| PAGE |
Best Snickerdoodle Cookies Recipe — You can never go wrong with having an arsenal of cookies recipes bookmarked, and this snickerdoodle cookie recipe is seriously the best! Not to mention it’s easy to whip up and always a crowd favorite…
While it’s technically the perfect season for baking, we pretty much consider cookie season to be year-round!
And while I, Rebecca will be forever in love with a great recipe for classic chocolate chip cookie, I’m also a fan of more seasonal options. Yes, I’m looking at you, snickerdoodle cookies!
There’s something really cozy about freshly baked cookies and the gooiness of warm snickerdoodles, and I know you’ll love this recipe as much as we do…
What Are Snickerdoodle Cookies
Snickerdoodle cookies are basically a sugar cookie dough rolled in cinnamon sugar mixture before baking. This recipe is an especially light and fluffy version of the classic snickerdoodle recipe.
They have a slightly tangy flavor from a special ingredient — cream of tartar baking powder. The special addition contrasts nicely with the sweet spiciness of the cinnamon sugar on the outside.
And really, the cream of tartar is what sets these apart from your average sugar cookie! That’s what makes them lightly and fluffy cookies but soft with a nice bite.

| REQUEST |
Reproduce the passage from the snickerdoodle recipe page above, starting at the words "Best Snickerdoodle Cookies" and stopping after the words "to be year-round!".

| ROWS |
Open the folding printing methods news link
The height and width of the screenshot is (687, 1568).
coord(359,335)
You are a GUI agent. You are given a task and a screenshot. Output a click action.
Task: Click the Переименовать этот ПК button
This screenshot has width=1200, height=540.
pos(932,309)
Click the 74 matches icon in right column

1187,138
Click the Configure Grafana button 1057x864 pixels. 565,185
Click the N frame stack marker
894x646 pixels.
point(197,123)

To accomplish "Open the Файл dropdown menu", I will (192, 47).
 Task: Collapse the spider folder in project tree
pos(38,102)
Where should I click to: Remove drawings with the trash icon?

| FULL RESPONSE |
Best Snickerdoodle Cookies Recipe — You can never go wrong with having an arsenal of cookies recipes bookmarked, and this snickerdoodle cookie recipe is seriously the best! Not to mention it’s easy to whip up and always a crowd favorite…
While it’s technically the perfect season for baking, we pretty much consider cookie season to be year-round!